Chapitre I. Vers une didactique du continuum et de la pluralité ?

Les pratiques plurilingues, ressources des sujets en mobilité, peuvent-elles être validées et mutualisées pour permettre de nouveaux apprentissages ? Est-il envisageable de les considérer comme faisant partie de savoirs susceptibles d’être enseignés ? Sur le terrain de la didactique des langues au primaire, le savoir qui émerge des travaux sur le plurilinguisme, les cultures et les migrations est, si nous tentons de le résumer en quelques mots, le suivant : dans une société plurielle et cognitive, la mobilité du sujet et son parcours d’un champ d’expériences ou de connaissances à d’autres champs peuvent créer des ressources individuelles et collectives pour de nouveaux savoirs, savoir-faire et savoir-être. Ces savoirs sont-ils scolarisables ? Peuvent-ils devenir des objets d’enseignement ou bien s’agit-il d’une éducation plurilingue au service des enseignements de langue ?

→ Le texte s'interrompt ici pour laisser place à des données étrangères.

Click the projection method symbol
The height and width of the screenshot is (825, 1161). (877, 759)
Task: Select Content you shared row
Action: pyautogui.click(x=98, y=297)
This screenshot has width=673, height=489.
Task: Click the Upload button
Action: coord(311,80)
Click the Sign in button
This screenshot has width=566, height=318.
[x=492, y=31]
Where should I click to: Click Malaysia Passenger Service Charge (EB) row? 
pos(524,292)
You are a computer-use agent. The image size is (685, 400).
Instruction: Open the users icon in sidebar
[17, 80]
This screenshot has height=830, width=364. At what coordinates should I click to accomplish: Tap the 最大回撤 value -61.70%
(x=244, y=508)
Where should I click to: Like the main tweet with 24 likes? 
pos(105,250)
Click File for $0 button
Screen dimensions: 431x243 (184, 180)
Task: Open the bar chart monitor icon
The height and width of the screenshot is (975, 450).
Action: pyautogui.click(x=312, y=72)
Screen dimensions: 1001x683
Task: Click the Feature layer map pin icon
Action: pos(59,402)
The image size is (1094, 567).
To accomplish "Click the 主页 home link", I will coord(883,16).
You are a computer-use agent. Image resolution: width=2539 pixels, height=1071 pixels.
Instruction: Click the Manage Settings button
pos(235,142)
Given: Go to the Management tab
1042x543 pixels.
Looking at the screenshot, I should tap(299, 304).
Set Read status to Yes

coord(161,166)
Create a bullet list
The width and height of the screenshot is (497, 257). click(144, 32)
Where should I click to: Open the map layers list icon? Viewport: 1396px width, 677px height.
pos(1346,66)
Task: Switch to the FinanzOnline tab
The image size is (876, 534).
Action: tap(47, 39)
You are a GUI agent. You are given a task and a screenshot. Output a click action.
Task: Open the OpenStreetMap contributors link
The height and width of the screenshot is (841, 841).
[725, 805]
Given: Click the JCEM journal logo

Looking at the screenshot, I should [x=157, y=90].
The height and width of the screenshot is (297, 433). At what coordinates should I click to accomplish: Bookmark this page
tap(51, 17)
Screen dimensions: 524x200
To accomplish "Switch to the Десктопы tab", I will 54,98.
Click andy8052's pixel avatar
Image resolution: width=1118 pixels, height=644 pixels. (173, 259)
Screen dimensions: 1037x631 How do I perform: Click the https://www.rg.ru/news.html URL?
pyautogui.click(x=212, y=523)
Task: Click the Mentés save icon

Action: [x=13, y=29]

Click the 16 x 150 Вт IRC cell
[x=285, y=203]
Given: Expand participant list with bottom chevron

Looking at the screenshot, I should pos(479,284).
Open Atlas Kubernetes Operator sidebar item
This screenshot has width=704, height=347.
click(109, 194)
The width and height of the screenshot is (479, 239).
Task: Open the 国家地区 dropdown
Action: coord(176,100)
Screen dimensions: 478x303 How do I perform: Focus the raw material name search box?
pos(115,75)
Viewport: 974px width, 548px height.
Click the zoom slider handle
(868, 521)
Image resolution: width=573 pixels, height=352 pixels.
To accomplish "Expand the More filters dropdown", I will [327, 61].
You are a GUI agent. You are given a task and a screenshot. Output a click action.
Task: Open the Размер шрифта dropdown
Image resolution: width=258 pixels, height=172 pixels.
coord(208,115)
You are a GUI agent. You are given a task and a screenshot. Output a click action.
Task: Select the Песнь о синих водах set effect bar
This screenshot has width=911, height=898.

La compétence bilingue ne consiste pas en une simple alternance de codes et l’aptitude à avoir recours à deux répertoires linguistiques ne garantit pas nécessairement une compétence plurilingue (Castellotti et Moore, 2005 : 107–132). L’expérience d’apprentissage d’une langue étrangère en contexte scolaire peut être pour les enfants, qu’ils vivent ou non dans un contexte plurilingue, l’opportunité de la prise de conscience, de la « manipulation intentionnelle » (Le Pichon Vorstman, 2006 : 46) et du développement de stratégies plurilingues, à la condition que les enseignants connaissent ces stratégies, les valident et les didactisent. Nous essaierons ici de voir à quelles conditions peut s’opérer la transposition didactique des savoirs pour les langues.

Andrée Tiberghien, Gilbert Arsac et Martine Méheut (1994 : 106), pour les savoirs de physique au collègue, soulignent la nécessité que soient présents deux éléments : la légitimation de tout nouveau contenu d’enseignement, la réduction de l’écart entre savoir savant et savoir enseigné. Selon Michel Verret, cité par Chevallard (1985 : 57), les conditions nécessaires pour que des savoirs deviennent scolarisables sont : sa dépersonnalisation, c’est-à-dire la distanciation entre le savoir et son producteur, en particulier dans sa présentation aux enseignants par l’institution (Chevallard, 1985 : 20) ; la désyncrétisation du savoir, soit sa division en champs délimités ; la programmation des apprentissages et de leur évaluation. Ce sont ces cinq points, la légitimation, la désyncrétisation, la distanciation, la réduction de l’écart entre savoirs savants, sociaux et enseignés, la programmation des apprentissages et de l’évaluation, que nous reprenons pour le cadre de l’enseignement.